For much of the Kongsberg Mining District’s history, it was the largest mining operation in Norway (Moen, 1967; Berg, 1998; Helleberg, 2000). As early as the 1600s, the mines offered workers desirable benefits such as sick pay, free medical care, pensions, and primary and secondary schools for children. In 1757, the Norwegian Mining Academy was established in Kongsberg to train mining engineers (Nordrum and Berg, 2004; Nordrum, 2008). The high point of mining in the district occurred in 1770, when 78 mines employed about 4000 workers (Nordrum, 2008).

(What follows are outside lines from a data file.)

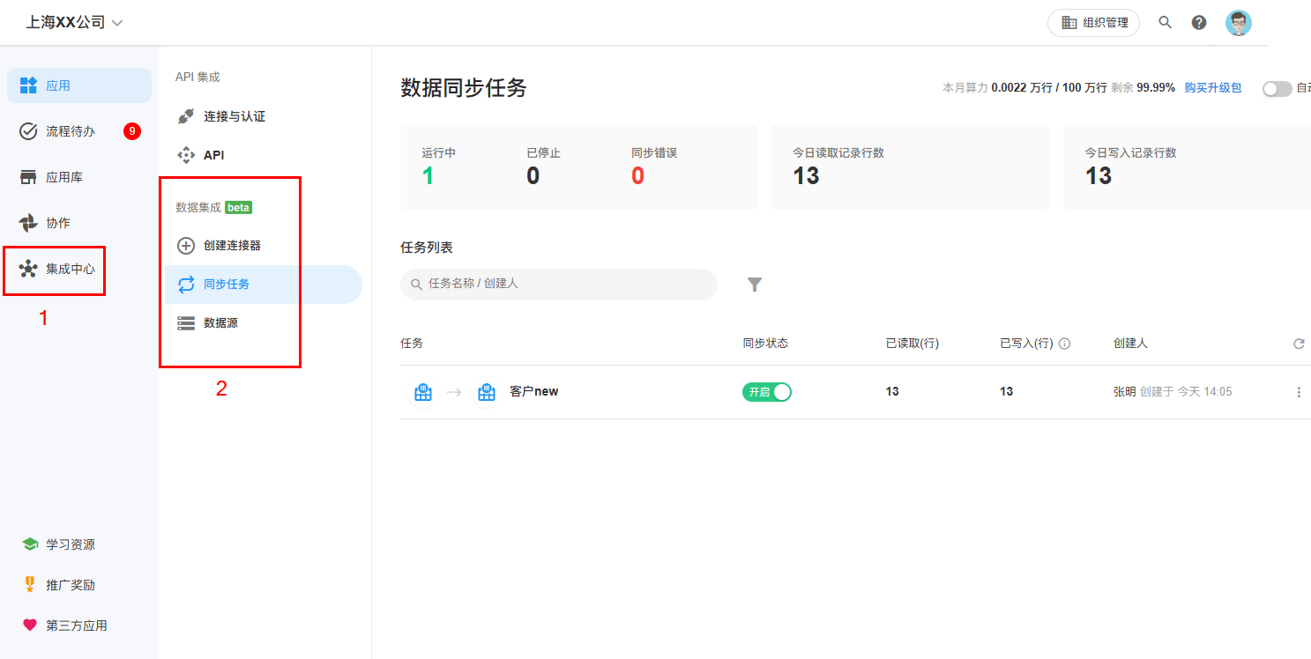Go to 流程待办 in the sidebar
Image resolution: width=1311 pixels, height=659 pixels.
click(x=70, y=131)
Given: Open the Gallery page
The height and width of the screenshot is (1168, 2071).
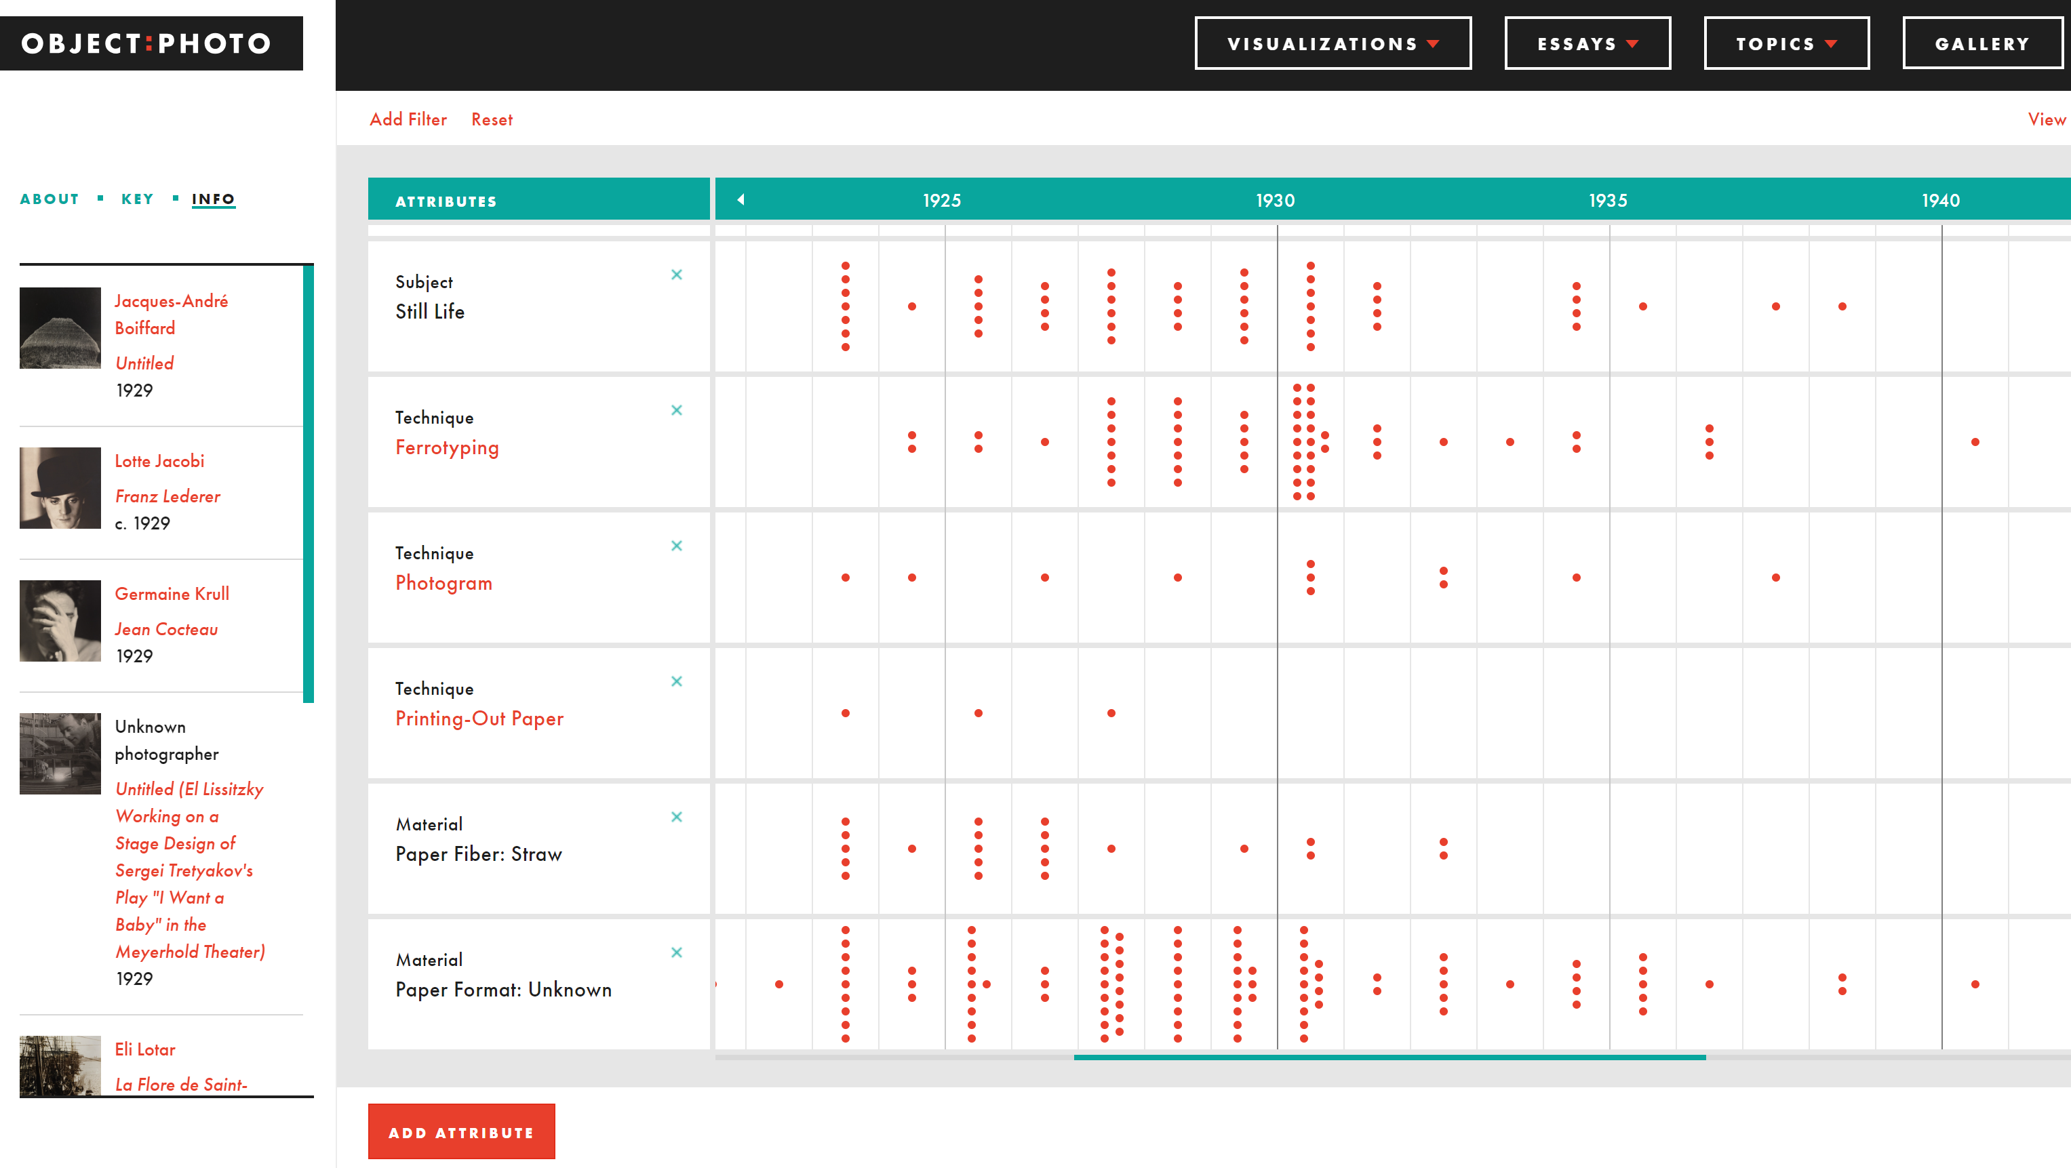Looking at the screenshot, I should (1982, 43).
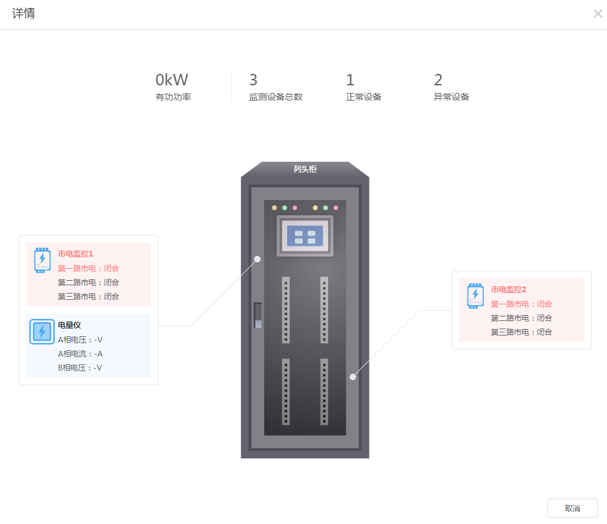Select the 电量仪 card title
The image size is (607, 524).
[x=69, y=325]
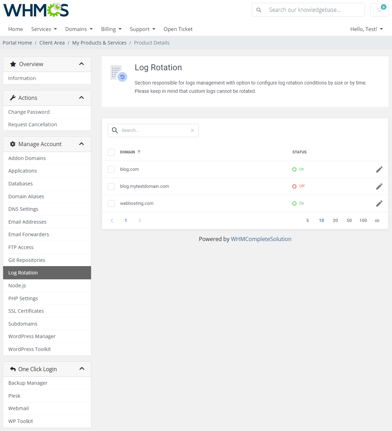The image size is (392, 431).
Task: Open Change Password
Action: 29,112
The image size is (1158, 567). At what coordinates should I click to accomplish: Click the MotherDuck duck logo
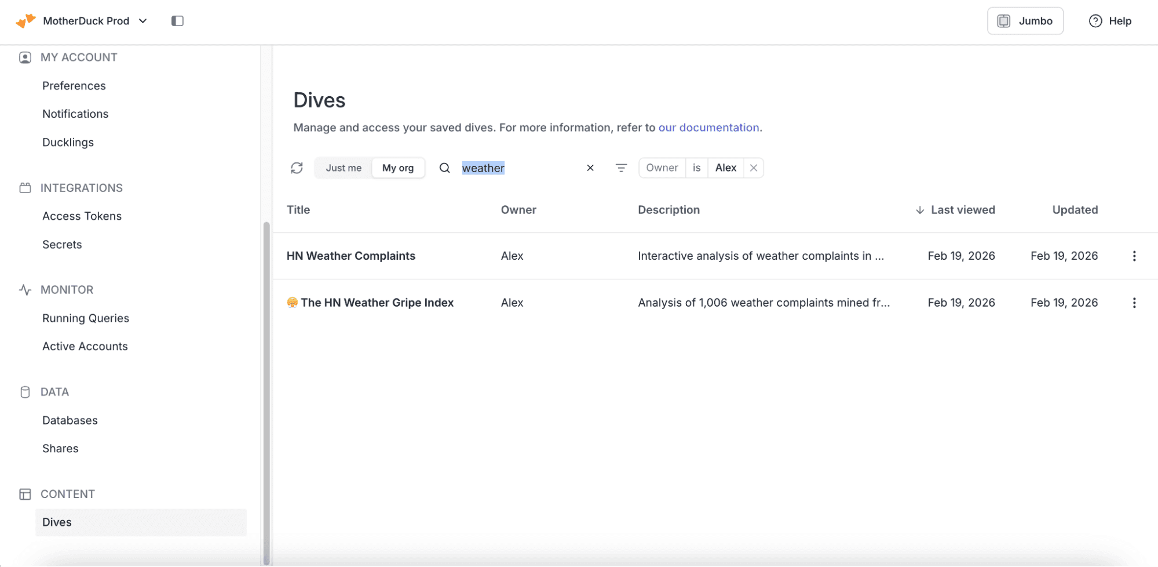24,20
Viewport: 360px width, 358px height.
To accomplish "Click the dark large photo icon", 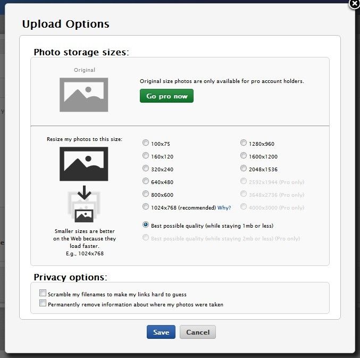I will click(x=84, y=164).
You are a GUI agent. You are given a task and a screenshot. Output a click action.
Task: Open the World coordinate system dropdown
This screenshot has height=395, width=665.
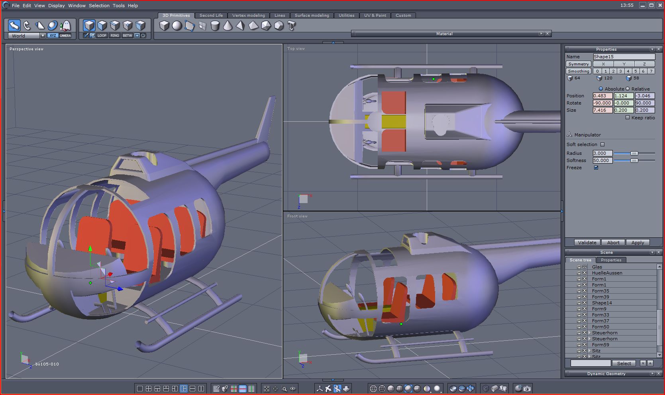coord(43,36)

By 1805, however, much of the best ore had been extracted and most of the mines closed (Helleberg, 2000). Because the Mining Academy was still located in Kongsberg, in 1811 it was decided to establish Norway’s first university in the city. The following year, however, this decision was changed and the university was established in Christiania (Oslo) and the Mining Academy was closed in 1814 (Nordrum and Berg, 2004). Fortunately, promising ore zones were discovered in 1816 and many mines reopened (Helleberg, 2000). Peak yearly production was achieved from 1915 to 1916 when 13 tonnes of silver were produced (Nordrum, 2008). Despite declining production, mining continued into the 1950s. The last silver from the Kongsberg Mines was smelted in 1958, ending 335 years of operation that extracted 1350 tonnes of silver (Helleberg, 2000; Nordrum, 2008).

The Norsk Bergverksmuseum (Norwegian Mining Museum) in Kongsberg has preserved many artefacts from the mining operations, including them in displays explaining the history of the mining district. In addition, the museum’s vault contains hundreds of spectacular wire silver specimens on display. The museum also maintains surface facilities of the Kongens Gruve (King’s Mine) and offers an underground tour of the mine via the Christian VII adit.